Over 30 different subtypes of EB have now been described. Thanks to medical research over the last few decades we now know much more about the underlying causes. Skin consists of a tough protective outer layer known as the epidermis, an underlying dermis, where the blood vessels and nerves reside and a basement membrane in between. There are a number of different genes that, when faulty, can cause EB but all are responsible for making proteins that play a role in the area of the basement membrane. These proteins are responsible for the structure of the skin and for ‘gluing’ the epidermis and dermis to each other.
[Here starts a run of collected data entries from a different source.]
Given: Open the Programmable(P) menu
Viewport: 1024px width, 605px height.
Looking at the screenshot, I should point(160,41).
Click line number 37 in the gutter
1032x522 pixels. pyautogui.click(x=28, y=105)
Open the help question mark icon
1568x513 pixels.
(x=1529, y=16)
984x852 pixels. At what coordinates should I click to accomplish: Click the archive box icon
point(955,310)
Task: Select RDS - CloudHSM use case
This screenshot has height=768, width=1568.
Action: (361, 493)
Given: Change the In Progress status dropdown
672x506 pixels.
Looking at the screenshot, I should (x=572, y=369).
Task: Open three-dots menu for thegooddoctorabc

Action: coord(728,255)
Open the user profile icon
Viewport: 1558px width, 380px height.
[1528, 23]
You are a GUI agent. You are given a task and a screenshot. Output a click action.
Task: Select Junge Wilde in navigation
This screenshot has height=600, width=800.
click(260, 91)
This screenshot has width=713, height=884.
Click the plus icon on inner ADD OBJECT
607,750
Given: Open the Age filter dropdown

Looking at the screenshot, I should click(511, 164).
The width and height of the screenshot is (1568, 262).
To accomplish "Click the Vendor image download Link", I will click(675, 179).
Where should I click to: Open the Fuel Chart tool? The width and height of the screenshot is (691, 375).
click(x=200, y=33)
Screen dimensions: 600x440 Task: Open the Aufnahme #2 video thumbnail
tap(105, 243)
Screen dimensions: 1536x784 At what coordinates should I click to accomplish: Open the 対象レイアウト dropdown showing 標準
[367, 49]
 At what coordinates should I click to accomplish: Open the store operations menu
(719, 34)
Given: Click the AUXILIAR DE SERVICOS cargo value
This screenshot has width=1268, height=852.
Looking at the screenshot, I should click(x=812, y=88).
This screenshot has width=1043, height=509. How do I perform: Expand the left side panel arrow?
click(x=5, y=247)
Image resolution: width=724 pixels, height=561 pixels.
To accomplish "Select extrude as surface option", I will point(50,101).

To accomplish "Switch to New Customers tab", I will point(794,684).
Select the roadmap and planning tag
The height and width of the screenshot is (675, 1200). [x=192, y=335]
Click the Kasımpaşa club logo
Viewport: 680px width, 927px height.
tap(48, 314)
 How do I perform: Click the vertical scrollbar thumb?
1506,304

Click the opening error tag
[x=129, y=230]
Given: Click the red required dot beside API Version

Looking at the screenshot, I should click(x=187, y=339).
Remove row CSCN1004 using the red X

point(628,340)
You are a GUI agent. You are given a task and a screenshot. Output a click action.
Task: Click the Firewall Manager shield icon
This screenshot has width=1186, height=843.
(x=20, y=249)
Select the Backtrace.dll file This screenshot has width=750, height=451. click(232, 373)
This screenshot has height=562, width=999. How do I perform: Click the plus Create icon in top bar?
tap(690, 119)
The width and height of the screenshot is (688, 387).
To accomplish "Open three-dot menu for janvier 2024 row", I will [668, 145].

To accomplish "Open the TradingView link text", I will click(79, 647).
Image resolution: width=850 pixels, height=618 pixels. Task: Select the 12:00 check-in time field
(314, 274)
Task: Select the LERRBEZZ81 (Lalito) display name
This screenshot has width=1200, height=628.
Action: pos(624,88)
Broadly, EB can be divided into three major types:
EB Simplex
EB simplex (EBS) is caused by mutations (or faults in the DNA) in the keratin 5 and keratin 14 genes and is almost always inherited in a dominant fashion. These keratin genes are responsible for making proteins that are involved in maintaining the structure of the upper layer of skin, above the basement membrane. In milder forms of EBS, the blistering tends to be mainly limited to the palms of the hands and soles of the feet, although friction can cause blistering elsewhere. There are however, more severe forms of EBS, such as the Dowling-Meara form, where blistering can be widespread and internal tissues, such as the oesophagus and intestines, may be affected.
Junctional EB
Junctional EB (JEB) is divided into two major subtypes, both of which are inherited in a recessive manner; Herlitz and non-Hertlitz JEB. The Herlitz variant is a very severe form of EB and is often associated with infant mortality. It is caused by changes in the COL17A1 which makes the collagen 17 protein or by changes in the genes LAMA3, LAMB3 and LAMC2, all of which are responsible for making parts of the laminin-32 protein. The non-Herlitz form is also caused by mutations in the LAMA3, LAMB3 and LAMC2 genes. There is also a rare and very severe form of JEB known as JEB with pylorus atresia, (caused by problems in the α6β4 integrin gene) which is additionally complicated by a blockage between the stomach and intestines and is often fatal in the first few months of life. All JEB proteins are involved in maintaining the structure of the skin through the basement membrane. In addition to skin problems, patients with JEB may suffer from problems with the eyes, teeth, nails, internal tissues and may experience hair loss.
Dystrophic EB
Dystrophic EB (DEB) can be either dominant or recessive but all forms are caused by mutations in the collagen 7A1 gene. The collagen 7 protein is a major part of what are known as anchoring fibrils, which are responsible for attaching the dermis and epidermis to each other. As the skin defects in this form of EB are deeper (below the basement membrane) than in the other forms, DEB is often associated with scarring. Recessive DEB is usually (but not always) very severe with internal linings affected, reduced flexibility of the joints, fusion of the fingers and toes and problems with the teeth, nails and eyes. It is also additionally complicated by the high risk of an aggressive form of skin cancer from early adulthood. In general the dominant form of DEB tends to be considerably milder, with a very low risk of skin cancer, although blistering may be widespread.